Colour and movement are the hallmarks of Zumba fitness classes. Photo: Gary Schafer
When you think about Zumba, you imagine people wearing brightly coloured cargo pants and pumping their fists.
But Zumba isn't just a dance fitness craze — it's an entire franchise that turns dance instructors into entrepreneurs selling apparel and CDs, and has resulted in it becoming the largest fitness brand in the world.
It began a decade ago when Alberto Perlman launched Zumba with the intention of selling the classes as VHS tapes on late-night infomercials.
Zumba founders (from left) Alberto Aghion, Alberto Perlman and Beto Perez.
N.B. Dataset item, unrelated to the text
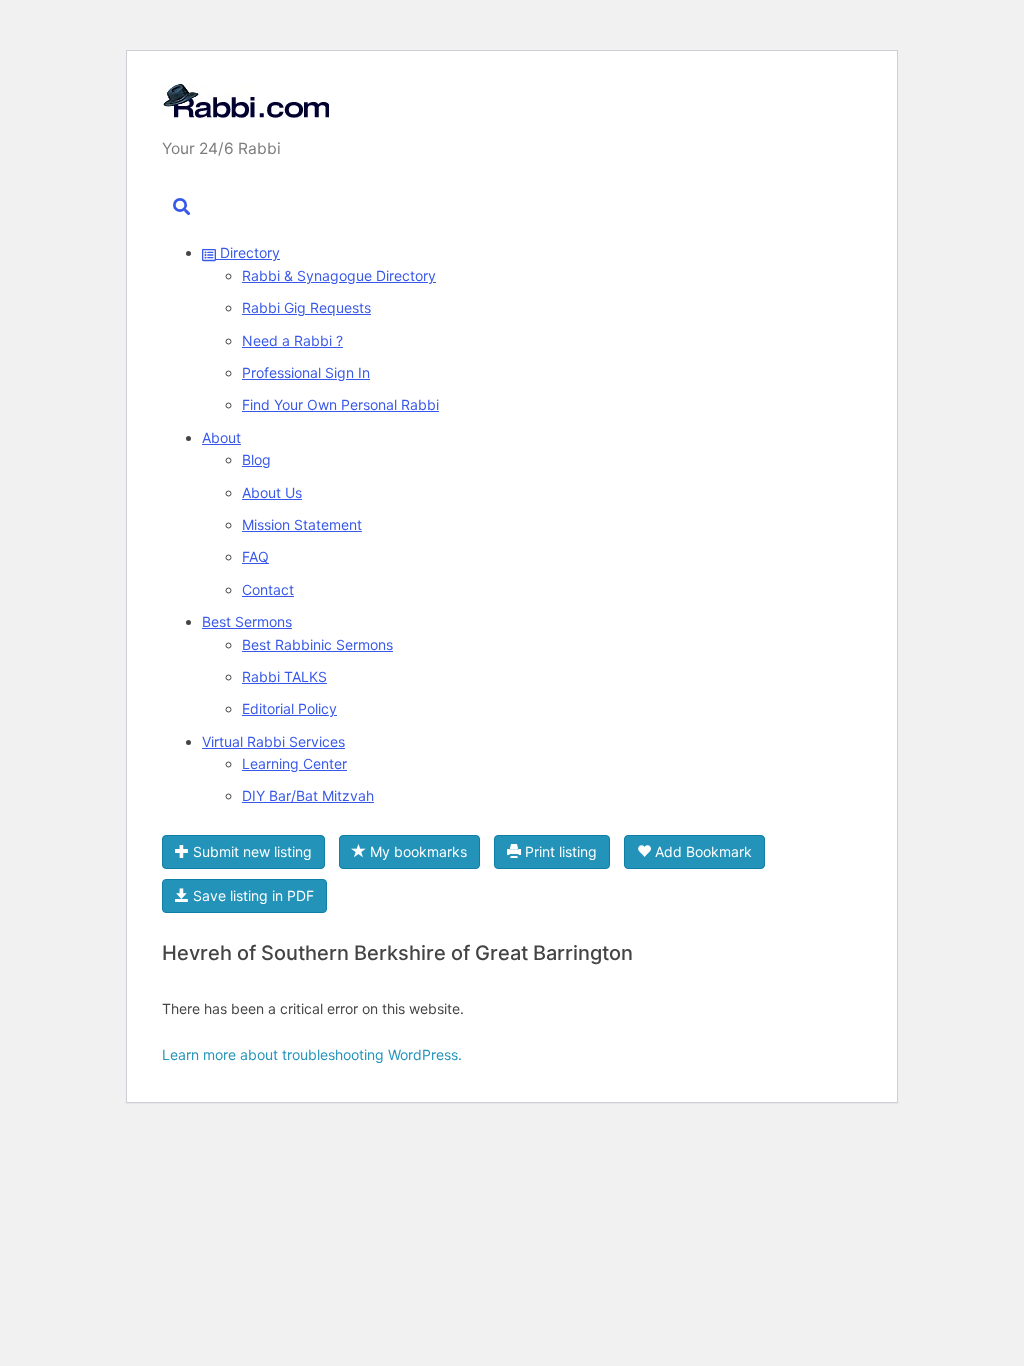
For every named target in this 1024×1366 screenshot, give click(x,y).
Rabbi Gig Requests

Even before that, though, the seed was sown back in 1986 when a Colombian aerobics instructor left his music at home. Alberto "Beto" Perez had to use whatever he had, which happened to be a fun dance mix incorporating a variety of dance moves, including hip-hop, salsa, martial arts and even Bollywood style. It was a huge hit with his students.
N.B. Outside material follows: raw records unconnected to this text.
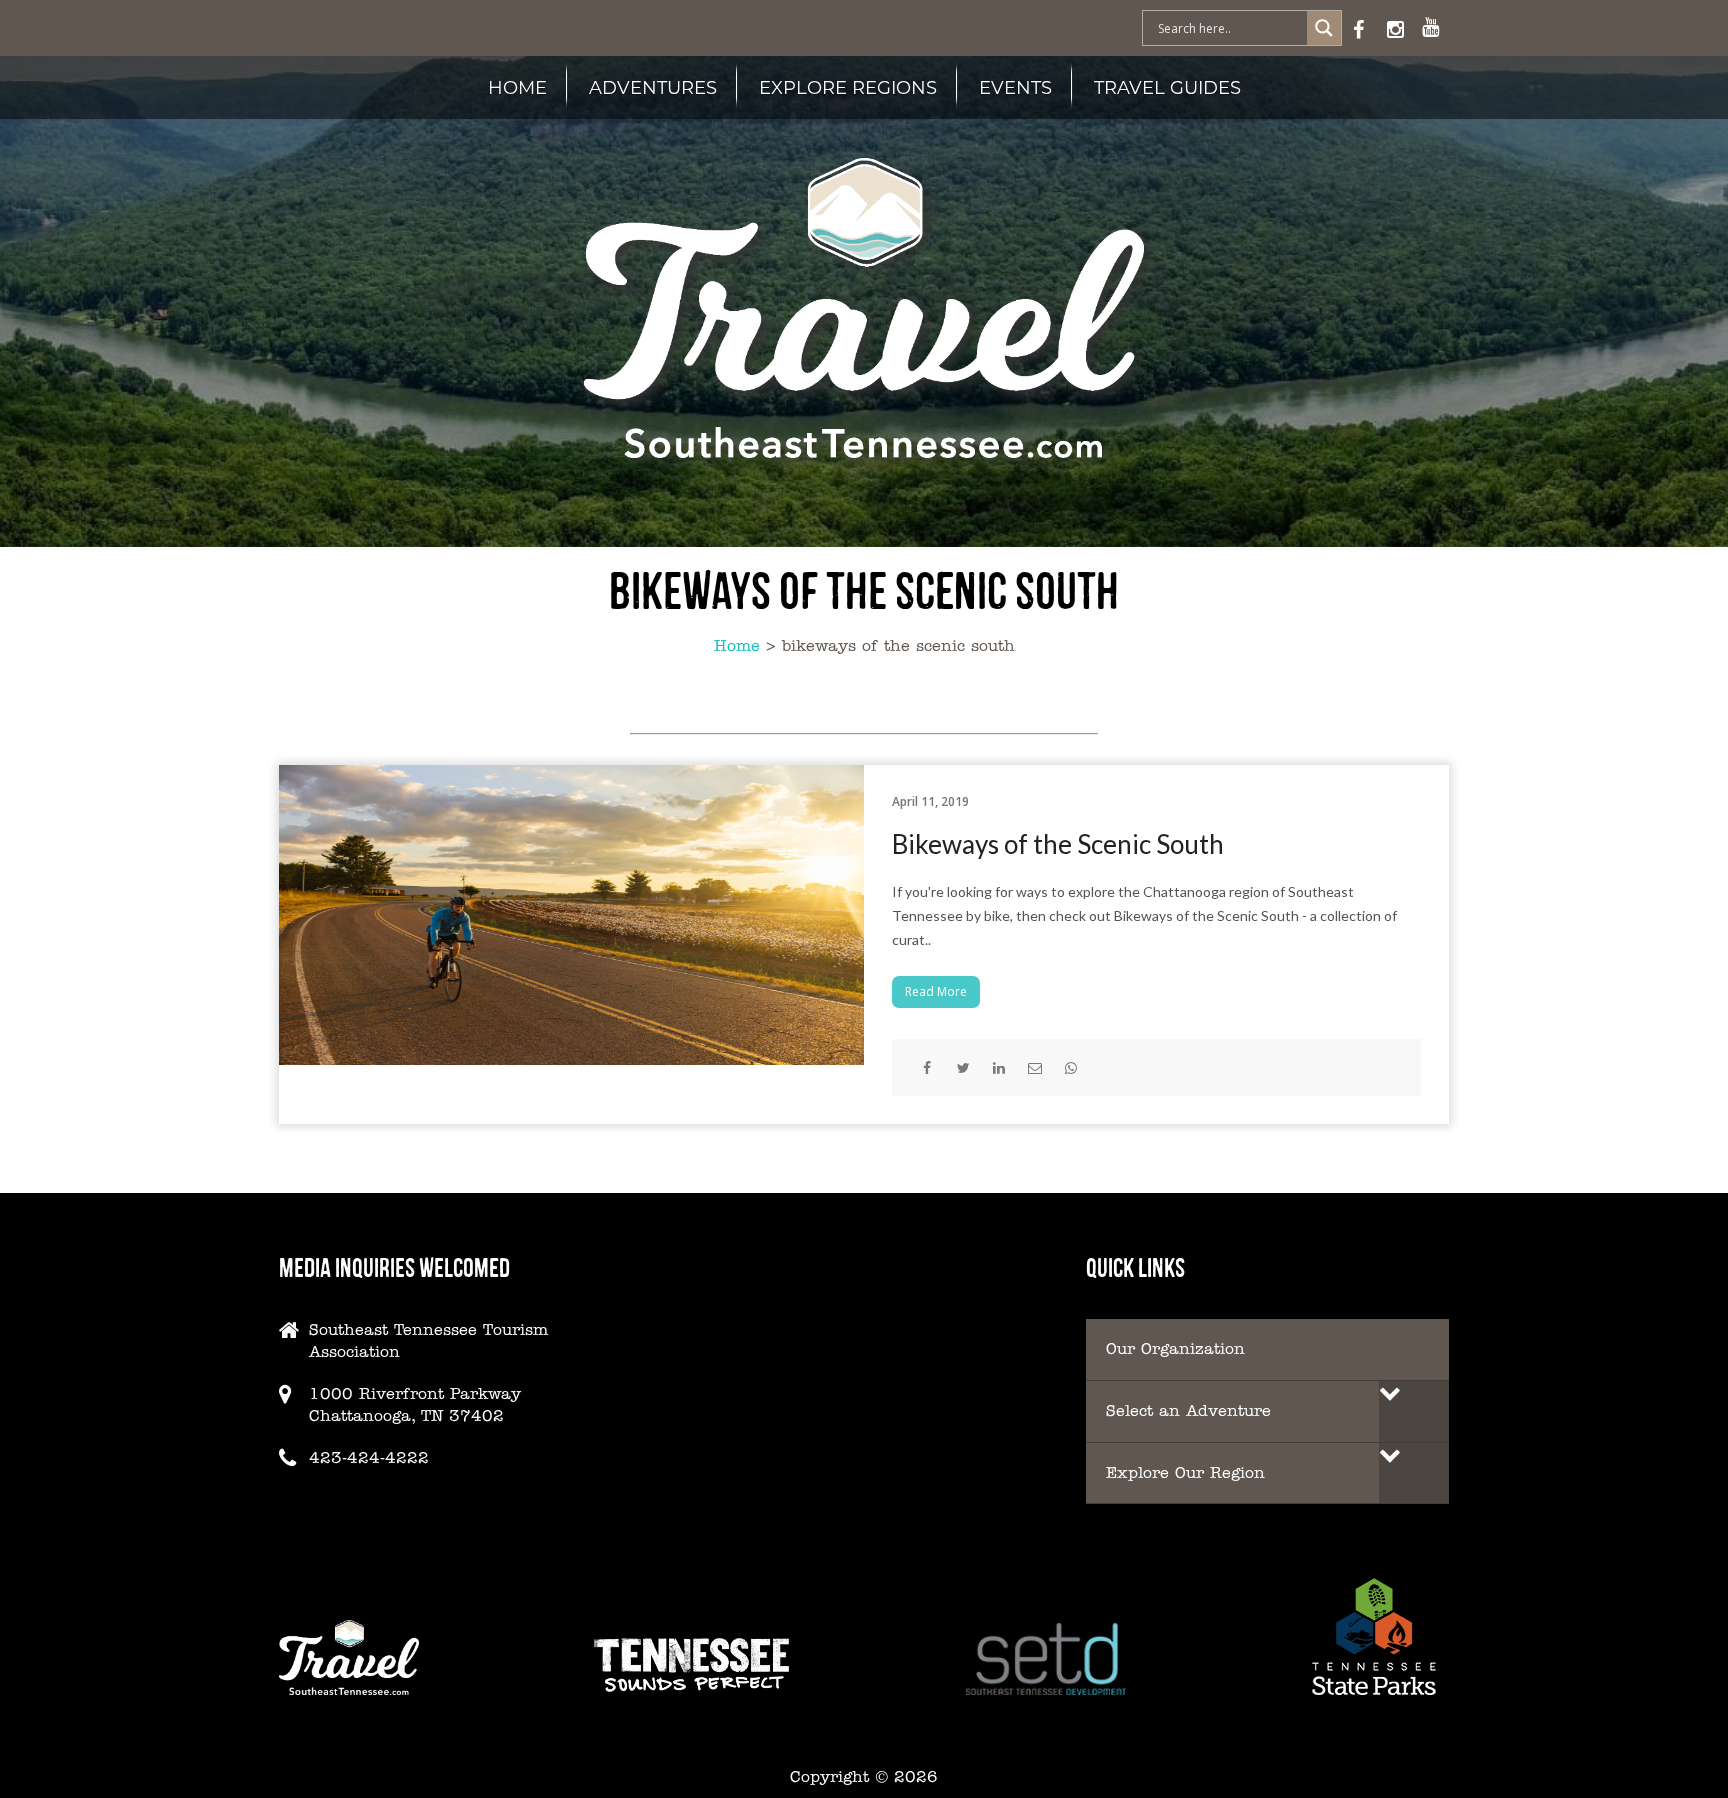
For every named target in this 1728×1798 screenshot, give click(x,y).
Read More (936, 991)
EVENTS (1015, 87)
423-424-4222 (369, 1457)
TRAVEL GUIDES (1167, 87)
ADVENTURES (653, 87)
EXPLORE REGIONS (848, 87)
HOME (517, 87)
In 2001, he moved to the US and continued to teach. The same year, soon-to-be Zumba founder Alberto Perlman heard about Beto's classes from his mother.
"I go to my mom's house for dinner and she was talking about her dancing class," Perlman says. "She said it was the only thing she'd ever done that didn't feel like exercising."
Perlman became intrigued when his mother told him that the instructor had a way of integrating "the Saturday night feel" into an exercise class.
After a visit to the class, 25-year-old Perlman was convinced he needed to "take this to more people".
When Perlman visited his first Zumba class, it wasn't called Zumba yet and there were "120 people packed in like sardines", he told inc.com.
Perlman thought he and his childhood friend Alberto Aghion could start a company that provided infomercials, and that Zumba could be their first featured product. "We never thought it was going to become what it did become," Perlman says.
The pair teamed up with Perez to create a demo tape and license the brand to sell on infomercials. It wasn't long before people from all over the country started calling the call centre — which mostly went directly to Aghion's cell phone at the time — to inquire about getting more involved with Zumba.
And they didn't just want the tapes; they wanted to go to a class or become an instructor.
"[Aghion] called me the next day and said, 'There might be a bigger business here'."
Perlman, Aghion and Perez decided to turn every instructor into an entrepreneur. Given the popularity of their line of taped Zumba workouts, they created a training course called the "Zumba Academy" in Miami in 2003.
"We thought 20 people would show up," Perlman says. "We got 150 people." Within two years, the Zumba Academy had trained around 700 new instructors — and turned them into entrepreneurs.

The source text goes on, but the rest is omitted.